### WHAT THE TASK REQUIRES
The copy must run from the line containing "Instruction: Open Control" through the final line of the records, both included, exactly as written. It should contain no pictures.
********************
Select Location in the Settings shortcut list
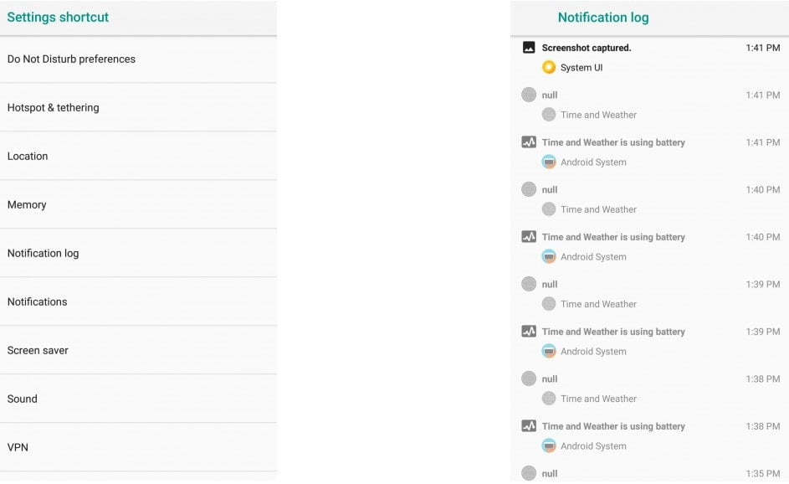 point(28,156)
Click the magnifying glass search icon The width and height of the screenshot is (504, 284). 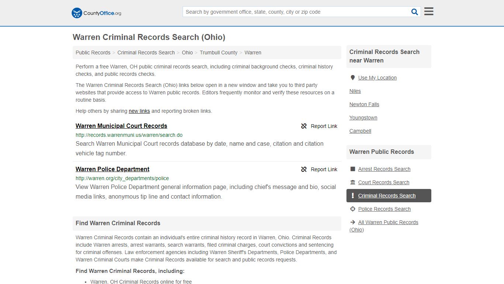coord(414,12)
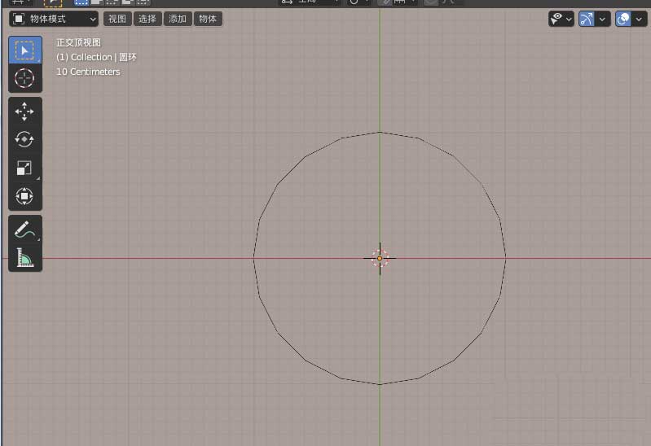Viewport: 651px width, 446px height.
Task: Expand the overlays options dropdown arrow
Action: tap(640, 19)
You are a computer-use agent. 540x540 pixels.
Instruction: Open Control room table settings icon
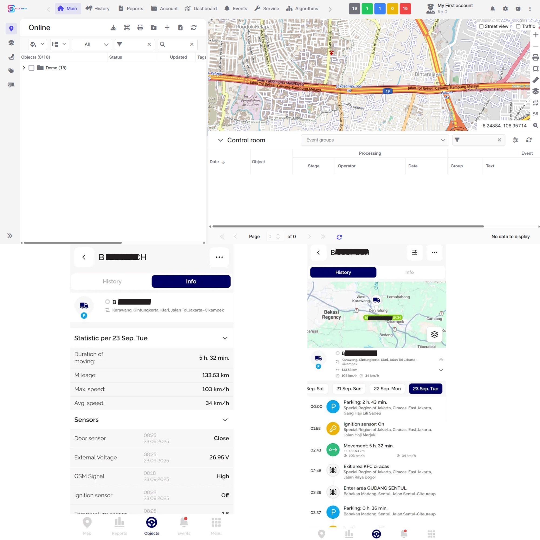click(x=515, y=140)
********************
### OUTPUT FOR THIS EXERCISE
Instruction: Open Control room table settings icon
click(x=515, y=140)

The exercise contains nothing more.